The great New York Jets quarterback Joe Namath, known as a man who could burn the candle at both ends, was asked before one Superbowl appearance whether he preferred Astro or grass. "I dunno," he replied. "I've never smoked Astro."
None of Torquay United's current players are smokers, but how they make the transition from artificial to real grass – if there is any left by the second half – may make or break their hopes of beating Exeter City at Plainmoor today.
Nearly every Gulls training session for the past fortnight has had to be carried out in the gym or on the all-weather pitch at nearby Paignton College, and anything further removed from the surface which will confront them this afternoon is hard to imagine.
In fairness, City will not be looking forward to playing on what may turn into a quagmire either, and United boss Martin Ling believes the conditions may hold the key to a derby game which is eagerly awaited by both sets of supporters.
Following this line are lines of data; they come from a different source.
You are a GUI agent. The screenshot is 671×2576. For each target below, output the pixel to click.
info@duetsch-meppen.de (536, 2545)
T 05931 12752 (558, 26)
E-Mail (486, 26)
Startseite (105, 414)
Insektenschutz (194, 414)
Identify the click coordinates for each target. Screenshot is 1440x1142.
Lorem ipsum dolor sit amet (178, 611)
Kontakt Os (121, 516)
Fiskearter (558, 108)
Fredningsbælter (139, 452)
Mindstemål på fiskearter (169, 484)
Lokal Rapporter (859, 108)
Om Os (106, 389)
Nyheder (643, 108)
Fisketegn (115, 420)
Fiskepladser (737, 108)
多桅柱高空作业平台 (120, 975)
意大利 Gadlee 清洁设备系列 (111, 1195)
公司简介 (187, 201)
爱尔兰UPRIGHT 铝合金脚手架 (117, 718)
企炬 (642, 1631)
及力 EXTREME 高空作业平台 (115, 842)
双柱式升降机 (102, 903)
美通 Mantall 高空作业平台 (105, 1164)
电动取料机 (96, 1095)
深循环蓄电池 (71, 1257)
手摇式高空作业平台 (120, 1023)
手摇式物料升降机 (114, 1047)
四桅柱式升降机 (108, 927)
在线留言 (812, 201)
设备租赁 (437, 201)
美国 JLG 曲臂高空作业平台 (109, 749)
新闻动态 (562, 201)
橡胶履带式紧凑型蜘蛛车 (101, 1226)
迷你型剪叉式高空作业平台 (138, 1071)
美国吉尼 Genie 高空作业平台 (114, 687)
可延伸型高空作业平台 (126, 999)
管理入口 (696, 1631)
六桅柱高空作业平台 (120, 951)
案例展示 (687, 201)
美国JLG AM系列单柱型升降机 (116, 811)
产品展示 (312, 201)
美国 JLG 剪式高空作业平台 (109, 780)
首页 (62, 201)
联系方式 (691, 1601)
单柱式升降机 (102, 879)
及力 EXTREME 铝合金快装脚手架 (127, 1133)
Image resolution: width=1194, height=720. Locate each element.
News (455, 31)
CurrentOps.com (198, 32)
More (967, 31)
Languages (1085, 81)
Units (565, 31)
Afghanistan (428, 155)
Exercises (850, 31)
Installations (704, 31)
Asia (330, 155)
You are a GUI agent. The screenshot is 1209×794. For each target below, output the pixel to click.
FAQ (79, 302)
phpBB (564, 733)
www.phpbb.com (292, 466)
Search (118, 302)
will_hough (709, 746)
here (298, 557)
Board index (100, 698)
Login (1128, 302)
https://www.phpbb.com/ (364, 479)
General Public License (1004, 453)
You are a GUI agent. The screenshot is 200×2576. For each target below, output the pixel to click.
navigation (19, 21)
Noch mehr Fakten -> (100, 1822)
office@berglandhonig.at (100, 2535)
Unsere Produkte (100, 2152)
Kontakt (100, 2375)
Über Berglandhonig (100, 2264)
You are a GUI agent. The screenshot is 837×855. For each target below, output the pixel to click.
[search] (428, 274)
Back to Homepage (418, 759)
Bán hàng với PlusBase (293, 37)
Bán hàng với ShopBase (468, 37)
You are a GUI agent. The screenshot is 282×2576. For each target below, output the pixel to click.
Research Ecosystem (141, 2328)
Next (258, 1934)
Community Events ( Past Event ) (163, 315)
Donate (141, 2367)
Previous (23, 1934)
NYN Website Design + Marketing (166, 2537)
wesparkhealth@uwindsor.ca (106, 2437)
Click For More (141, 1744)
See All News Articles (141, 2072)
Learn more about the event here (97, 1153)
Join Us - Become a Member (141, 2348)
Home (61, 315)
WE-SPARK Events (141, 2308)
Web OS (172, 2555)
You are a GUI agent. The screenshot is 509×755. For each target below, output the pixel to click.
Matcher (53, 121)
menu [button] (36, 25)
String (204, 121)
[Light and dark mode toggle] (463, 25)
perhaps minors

"It's not going to be a game for the purists," said Ling, "and it may be a battle, a survival of the fittest.
"You have got to play the conditions always.
"If the pitch is a bit of a bog, it's no good playing tippy-tappy football.
"The reason why I was quite pleased against Northampton [1-1] last week was that we matched physically, and they're a big, big side.
"We can mix and match it with other teams if we have to."
It is nearly five years since the clubs last met, and if today's match even approaches the drama of 2008, we'll all need a stiff drink at the end of it all.
Many Gulls supporters have still not got over it.
City, trailing 1-0 on the night and 3-1 on aggregate with 20 minutes to go in the second leg of the Conference play-off semi-final at Plainmoor, managed to pull off one of the most stunning comebacks in their history, winning 4-1 (5-3 aggregate).
Days later United had to drag themselves up to Wembley for an FA Trophy final they also lost, 1-0 to unfancied Ebbsfleet United, and it was precious little consolation when the Grecians also went down in the Conference final, to Morecambe.
United fans see today's game as not just a chance to wipe away some of the memory of 2008 but also, in many ways, as more important than Boxing Day's trip to Plymouth Argyle.
Gulls supporters have never had too much of a problem with Argyle – maybe because they have not played them as much over the years – but they do like to beat City. And they dislike losing to them even more.
A few bob on the draw might not be the worst bet of the weekend.